*TASK REQUIREMENTS*
Gather each line containing the string "will" from these entries.

[Dataset excerpts]
Start of Block

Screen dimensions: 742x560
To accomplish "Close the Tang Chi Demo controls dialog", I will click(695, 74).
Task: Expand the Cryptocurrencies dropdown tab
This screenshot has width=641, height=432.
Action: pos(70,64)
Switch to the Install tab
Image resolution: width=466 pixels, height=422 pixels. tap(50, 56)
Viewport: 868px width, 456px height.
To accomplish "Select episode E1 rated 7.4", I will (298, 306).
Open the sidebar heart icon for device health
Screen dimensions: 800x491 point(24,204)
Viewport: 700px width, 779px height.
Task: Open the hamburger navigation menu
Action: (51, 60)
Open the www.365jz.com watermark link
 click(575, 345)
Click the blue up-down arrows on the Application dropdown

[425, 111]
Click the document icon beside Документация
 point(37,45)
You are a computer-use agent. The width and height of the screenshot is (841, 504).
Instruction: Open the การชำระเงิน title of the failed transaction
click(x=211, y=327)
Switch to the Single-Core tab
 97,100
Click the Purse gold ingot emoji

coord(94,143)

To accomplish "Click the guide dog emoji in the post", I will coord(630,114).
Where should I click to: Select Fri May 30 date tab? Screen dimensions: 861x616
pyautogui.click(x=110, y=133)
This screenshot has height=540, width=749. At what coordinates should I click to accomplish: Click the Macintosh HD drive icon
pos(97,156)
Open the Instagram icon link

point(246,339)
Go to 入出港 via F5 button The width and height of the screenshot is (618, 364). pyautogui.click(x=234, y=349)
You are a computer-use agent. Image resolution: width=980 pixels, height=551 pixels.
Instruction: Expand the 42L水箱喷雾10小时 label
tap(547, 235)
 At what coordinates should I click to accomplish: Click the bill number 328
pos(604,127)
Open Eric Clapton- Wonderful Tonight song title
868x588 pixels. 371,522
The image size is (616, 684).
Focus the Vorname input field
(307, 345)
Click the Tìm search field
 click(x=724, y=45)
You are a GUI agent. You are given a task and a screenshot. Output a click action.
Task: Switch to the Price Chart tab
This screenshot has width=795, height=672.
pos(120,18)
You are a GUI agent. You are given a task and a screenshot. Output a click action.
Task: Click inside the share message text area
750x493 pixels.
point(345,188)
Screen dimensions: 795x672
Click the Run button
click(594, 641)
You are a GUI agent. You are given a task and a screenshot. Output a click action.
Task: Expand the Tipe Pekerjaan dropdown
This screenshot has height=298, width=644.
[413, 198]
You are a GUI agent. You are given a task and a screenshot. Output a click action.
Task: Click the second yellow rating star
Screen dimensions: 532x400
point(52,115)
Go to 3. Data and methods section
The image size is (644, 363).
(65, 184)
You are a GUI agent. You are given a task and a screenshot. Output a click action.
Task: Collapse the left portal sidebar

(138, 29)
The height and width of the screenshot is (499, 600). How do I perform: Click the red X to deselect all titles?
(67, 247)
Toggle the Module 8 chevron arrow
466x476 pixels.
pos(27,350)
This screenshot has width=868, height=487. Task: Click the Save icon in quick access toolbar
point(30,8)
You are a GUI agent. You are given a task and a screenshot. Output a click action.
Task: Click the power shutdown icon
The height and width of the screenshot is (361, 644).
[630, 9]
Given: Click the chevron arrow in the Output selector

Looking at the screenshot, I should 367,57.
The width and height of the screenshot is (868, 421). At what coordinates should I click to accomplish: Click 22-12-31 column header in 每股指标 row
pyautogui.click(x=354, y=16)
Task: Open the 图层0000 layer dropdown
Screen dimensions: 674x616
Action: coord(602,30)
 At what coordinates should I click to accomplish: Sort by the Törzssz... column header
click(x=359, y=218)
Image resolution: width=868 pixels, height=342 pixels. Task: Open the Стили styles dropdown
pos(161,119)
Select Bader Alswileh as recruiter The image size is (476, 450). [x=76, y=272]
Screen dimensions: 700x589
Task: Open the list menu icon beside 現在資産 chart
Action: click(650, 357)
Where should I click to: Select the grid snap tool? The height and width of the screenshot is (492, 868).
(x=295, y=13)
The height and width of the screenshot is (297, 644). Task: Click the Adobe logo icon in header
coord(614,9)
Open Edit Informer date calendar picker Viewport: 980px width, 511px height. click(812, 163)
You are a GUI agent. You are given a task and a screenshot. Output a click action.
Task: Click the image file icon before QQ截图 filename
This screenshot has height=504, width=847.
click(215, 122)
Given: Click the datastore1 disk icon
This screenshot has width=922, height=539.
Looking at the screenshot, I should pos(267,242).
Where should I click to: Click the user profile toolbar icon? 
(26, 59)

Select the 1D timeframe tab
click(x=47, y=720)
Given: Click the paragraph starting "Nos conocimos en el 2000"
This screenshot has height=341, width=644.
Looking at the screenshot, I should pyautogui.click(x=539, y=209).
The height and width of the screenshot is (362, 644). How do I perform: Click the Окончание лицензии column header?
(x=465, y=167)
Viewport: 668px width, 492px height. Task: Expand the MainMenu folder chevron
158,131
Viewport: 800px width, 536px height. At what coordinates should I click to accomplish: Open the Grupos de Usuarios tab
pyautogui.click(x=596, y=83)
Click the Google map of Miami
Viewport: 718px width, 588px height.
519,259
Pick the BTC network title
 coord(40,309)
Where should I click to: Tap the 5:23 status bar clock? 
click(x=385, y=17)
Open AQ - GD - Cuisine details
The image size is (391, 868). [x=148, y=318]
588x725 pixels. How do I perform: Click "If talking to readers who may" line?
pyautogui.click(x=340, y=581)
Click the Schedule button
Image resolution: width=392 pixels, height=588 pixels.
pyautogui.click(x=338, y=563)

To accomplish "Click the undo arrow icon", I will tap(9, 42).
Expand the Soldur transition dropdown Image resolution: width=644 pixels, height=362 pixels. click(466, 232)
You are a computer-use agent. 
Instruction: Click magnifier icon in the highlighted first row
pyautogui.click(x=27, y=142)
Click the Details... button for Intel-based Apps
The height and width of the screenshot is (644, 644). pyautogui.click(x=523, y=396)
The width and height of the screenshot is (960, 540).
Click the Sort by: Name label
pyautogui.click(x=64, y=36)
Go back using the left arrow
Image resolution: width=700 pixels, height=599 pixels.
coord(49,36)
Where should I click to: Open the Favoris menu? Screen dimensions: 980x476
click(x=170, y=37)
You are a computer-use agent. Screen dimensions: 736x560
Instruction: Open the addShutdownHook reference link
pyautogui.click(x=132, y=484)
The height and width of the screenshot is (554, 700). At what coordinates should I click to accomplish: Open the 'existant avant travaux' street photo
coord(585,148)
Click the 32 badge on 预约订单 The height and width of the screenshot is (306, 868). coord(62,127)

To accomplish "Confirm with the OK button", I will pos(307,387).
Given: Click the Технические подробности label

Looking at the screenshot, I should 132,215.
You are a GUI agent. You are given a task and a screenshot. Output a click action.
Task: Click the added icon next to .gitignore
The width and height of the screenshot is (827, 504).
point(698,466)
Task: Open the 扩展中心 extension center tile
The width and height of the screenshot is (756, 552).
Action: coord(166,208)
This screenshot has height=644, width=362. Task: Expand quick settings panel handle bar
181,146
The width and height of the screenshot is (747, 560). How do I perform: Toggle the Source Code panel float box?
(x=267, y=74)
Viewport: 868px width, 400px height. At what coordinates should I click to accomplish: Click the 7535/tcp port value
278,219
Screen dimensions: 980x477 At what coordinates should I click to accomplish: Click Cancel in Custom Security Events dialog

End of Block

*TASK RESULT*
To accomplish "Close the Tang Chi Demo controls dialog", I will click(695, 74).
To accomplish "Select episode E1 rated 7.4", I will (298, 306).
To accomplish "Click the guide dog emoji in the post", I will coord(630,114).
To accomplish "Click the undo arrow icon", I will tap(9, 42).
To accomplish "Confirm with the OK button", I will pos(307,387).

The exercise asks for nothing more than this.